____ TRECHO EXTRAÍDO
Posted By Bernardo On 6 de dezembro de 2009 @ 15:23 In Resenha | No Comments

GOFF, Jacques Le. A Bolsa e a vida: economia e religião na Idade Média. Tradução de Pedro Jordão. Lisboa: Teorema, 1987.

      A obra de Le Goff é um clássico sobre o cotidiano na idade média. Focaliza-se principalmente a economia e a religiosidade do homem medievo debaixo da autoridade da Igreja. O autor é tido como um dos maiores medievalistas. Nesta obra percebe-se o contexto confuso em que a sociedade vivia, tendo seus direitos, deveres e perspectivas ditados pelo poder da igreja que fazia de homens e mulheres pessoas sem nenhuma chance de autonomia nas diversas áreas da vida humana.

      Segundo o autor “Num mundo em que o dinheiro (nummus em latim) é ‘Deus’; em que o ‘dinheiro’ é vencedor, o dinheiro é rei, o dinheiro é soberano (nummus vincit, nummus regnat, nummus imperat)” (p.8), se desenvolve o drama medieval com todas as suas implicações, trazendo transtornos físicos e emocionais capazes de atormentar psicologicamente o homem de então e deixando implícita a ambigüidade do poder eclesiástico.
      Os séculos X a XII constituem-se o recorte temporal da chamada idade das trevas. Durante esse período a questão da usura permeia a mente da sociedade principalmente nos séculos supracitados. A usura seria por muitos séculos um mal combatido pelo clero.
      A obra divide-se em seis capítulos. No segundo, desenvolve-se a ideia do inferno que é o meio principal pelo qual o domínio se dá na vida do homem medieval. A justificativa de tal ideia provém de textos bíblicos, tanto do Antigo como do Novo Testamento. A penitência é desenvolvida chegando ao ponto de se confeccionar em tabelas penitenciais: “Durante a idade média, as tabelas de penitência consoante a natureza dos actos pecaminosos estavam consignadas em penitenciais” [grifo do autor] (p. 10). A citação do inferno como condenação pelo pecado da usura permeia os demais capítulos: “Sim, a usura só podia ter um destino: o inferno” (p.37). Dessa maneira o homem da época vivia amedrontado, acuado e sob forte pressão.
      Um dos meios desenvolvidos para a comunicação das ideias divinas, ditadas pela igreja, foi o exemplum. Através dessas histórias, os ouvintes eram informados sobre o destino final do usurário. Estava lançada a grande questão da época quanto ao enriquecimento ilícito: o cidadão deveria escolher entre a bolsa e a vida, ou seja , entre os bens materiais, prazerosos e efêmeros ou a estada concreta e eternamente cheia de sofrimentos terríveis no inferno.
________
____ BLOCO DE DADOS
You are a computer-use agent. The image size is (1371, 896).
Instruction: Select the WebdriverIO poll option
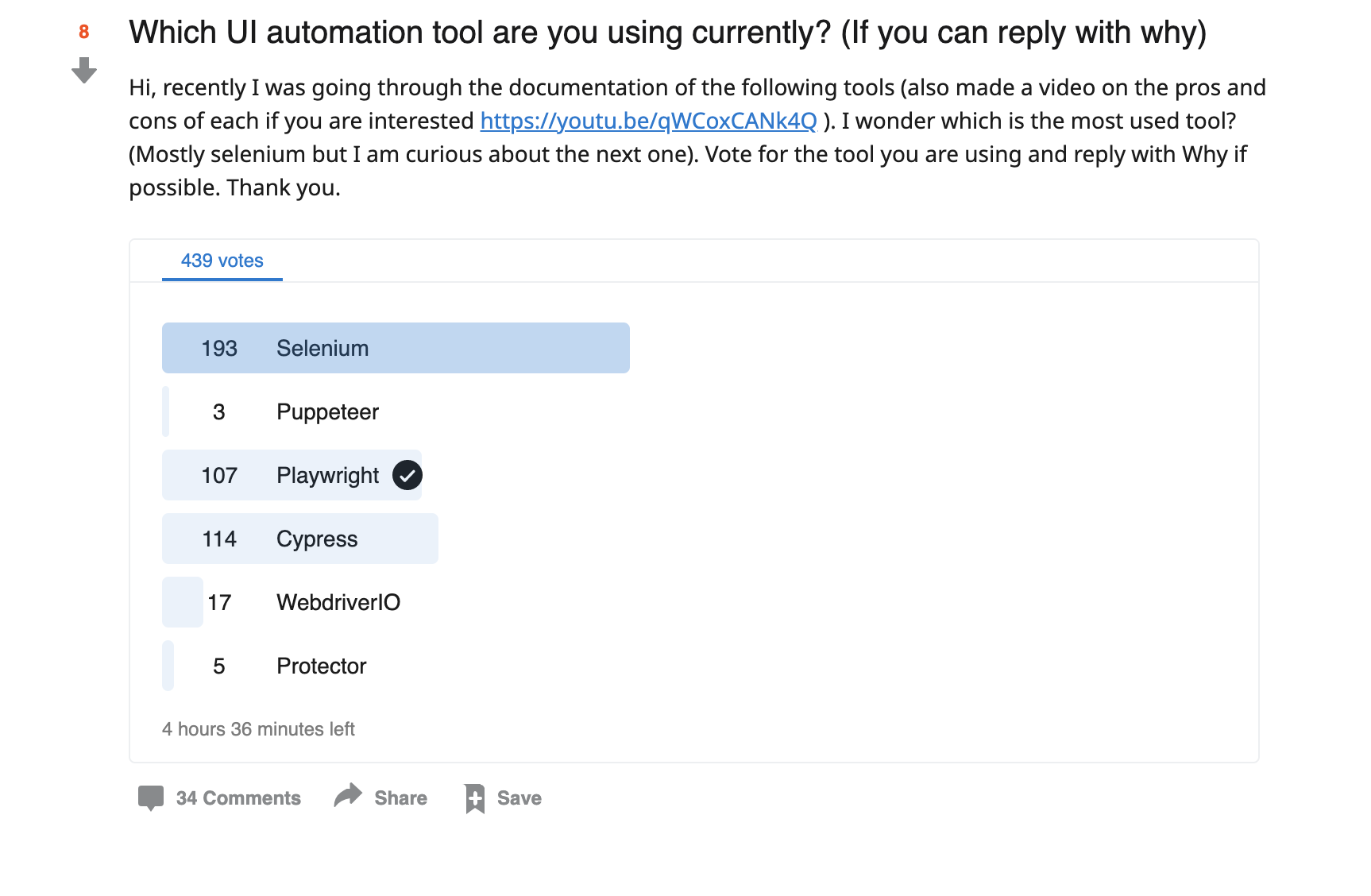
________
AÇÕES A REALIZAR -
(a) Cite a resenha sobre A Bolsa e a vida, começando em "Posted By Bernardo" e terminando em "Lisboa: Teorema, 1987.".
(b) Prolongue a resenha sobre A Bolsa e a vida a partir do ponto em que ela termina.

RESULTADOS FINAIS -
(a)
Posted By Bernardo On 6 de dezembro de 2009 @ 15:23 In Resenha | No Comments

GOFF, Jacques Le. A Bolsa e a vida: economia e religião na Idade Média. Tradução de Pedro Jordão. Lisboa: Teorema, 1987.

(b)
      O capítulo terceiro dedica-se a justificar o pecado da usura, que era o pior dos pecados capitais. Se um homem roubasse outro homem poderia ser punido pelas leis civis e até mesmo perdoado pela igreja através da confissão. Mas o que fazer com aquele que conscientemente e apesar de todos os avisos roubasse a Deus? O usurário era um roubador do tempo que pertencia a Deus. Ele vendia aquilo que não produzia. O ócio e o enriquecimento eram incompatíveis. Nessa época a figura artística do usurário estigmatizou-se na figura do Judeu, uma das grandes injustiças da história em relação aos descendentes de Abraão.
      A pesquisa realizada por Le Goff apresenta em detalhes a vida na Idade Média. Toda manipulação feita pela Igreja para interferir na consciência das pessoas é comprovada pelos exemplos e citações das obras pesquisadas. Fica evidente que muitos dogmas da Igreja católica foram criados não por uma piedade religiosa ou pela autoridade das Escrituras, mas sim por uma necessidade econômica para o exercício do poder. Exemplos citados são a confissão auricular e o purgatório. O primeiro com a intenção de cada vez mais descobrir e controlar a proliferação da usura e o segundo para resolver a questão dos usurários que colaboravam financeiramente com a igreja, aliviando assim seu sofrimento eterno e dando-lhe uma nova chance após a morte.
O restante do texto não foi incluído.